The advantages of CAN-DECON over conventional decontamination are as follows:

It is simple to apply. There is no need to de-fuel the reactor and contaminants from fuel surfaces are also removed. The downtime is short. Corrosion rates on system components are low. Only solid radioactive wastes are produced, simplifying disposal. The combination of the above factors results in a less expensive process. An additional advantage, specific to heavy-water-cooled reactors, is the minimal downgrading of heavy water with H.sub.2 O contained by the chemical reagents added.

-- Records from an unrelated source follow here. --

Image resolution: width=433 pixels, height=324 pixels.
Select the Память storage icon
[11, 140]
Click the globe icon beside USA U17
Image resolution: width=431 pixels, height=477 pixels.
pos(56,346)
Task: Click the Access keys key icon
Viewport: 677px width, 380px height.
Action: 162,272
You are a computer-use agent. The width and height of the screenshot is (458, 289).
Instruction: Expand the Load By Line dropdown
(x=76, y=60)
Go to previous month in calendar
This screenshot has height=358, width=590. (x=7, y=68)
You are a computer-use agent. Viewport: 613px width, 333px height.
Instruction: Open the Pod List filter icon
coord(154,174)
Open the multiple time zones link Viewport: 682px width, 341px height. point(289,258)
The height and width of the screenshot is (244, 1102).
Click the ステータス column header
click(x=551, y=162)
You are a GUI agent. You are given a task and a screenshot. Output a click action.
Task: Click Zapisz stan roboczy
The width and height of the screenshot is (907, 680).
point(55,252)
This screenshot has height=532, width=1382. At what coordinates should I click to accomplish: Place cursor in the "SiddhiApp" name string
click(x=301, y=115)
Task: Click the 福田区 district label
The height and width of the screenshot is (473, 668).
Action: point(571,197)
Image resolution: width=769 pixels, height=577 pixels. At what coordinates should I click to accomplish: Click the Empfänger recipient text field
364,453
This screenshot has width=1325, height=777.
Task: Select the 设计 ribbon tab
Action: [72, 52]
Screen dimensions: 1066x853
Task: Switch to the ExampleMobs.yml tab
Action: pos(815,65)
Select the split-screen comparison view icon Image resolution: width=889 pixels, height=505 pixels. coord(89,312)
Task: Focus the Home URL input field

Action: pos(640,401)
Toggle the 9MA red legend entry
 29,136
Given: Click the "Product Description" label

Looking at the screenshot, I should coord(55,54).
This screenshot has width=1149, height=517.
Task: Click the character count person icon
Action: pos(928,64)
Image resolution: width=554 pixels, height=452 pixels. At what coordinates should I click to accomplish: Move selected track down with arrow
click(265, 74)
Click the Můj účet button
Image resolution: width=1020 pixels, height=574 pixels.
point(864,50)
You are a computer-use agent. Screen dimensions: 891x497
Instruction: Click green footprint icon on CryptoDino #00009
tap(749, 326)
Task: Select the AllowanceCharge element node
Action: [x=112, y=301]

The CAN-DECON process is effective in decontaminating carbon steel and Monel-400 (trademark) surfaces in both PHWR nuclear reactors and iron- , chromium- and nickel-containing alloy surfaces in BWRs. It is, however, much less effective in decontaminating iron- , chromium-and nickle-containing alloy surfaces which are the major PHTS surfaces in most existing PWRs.

PRESENT INVENTION

It would be desirable to develop a decontamination process for systems including chromium-containing alloys or their equivalent that conforms to these CAN-DECON principles and can be applied economically. A further object of this invention is to extend the principles of the CAN-DECON process to the decontamination of PWRs. A viable alternative to the alkali permanganate oxidation was necessary since this reagent is required in high concentration and is not amenable to complete removal without draining and rinsing the reactor system. The following approaches were considered:

(1) Use an oxidizing agent where both the products of oxidation and the reagent itself are gaseous; thus degassing accomplishes chemical removal. Oxygen is the logical candidate (see Example 4 below).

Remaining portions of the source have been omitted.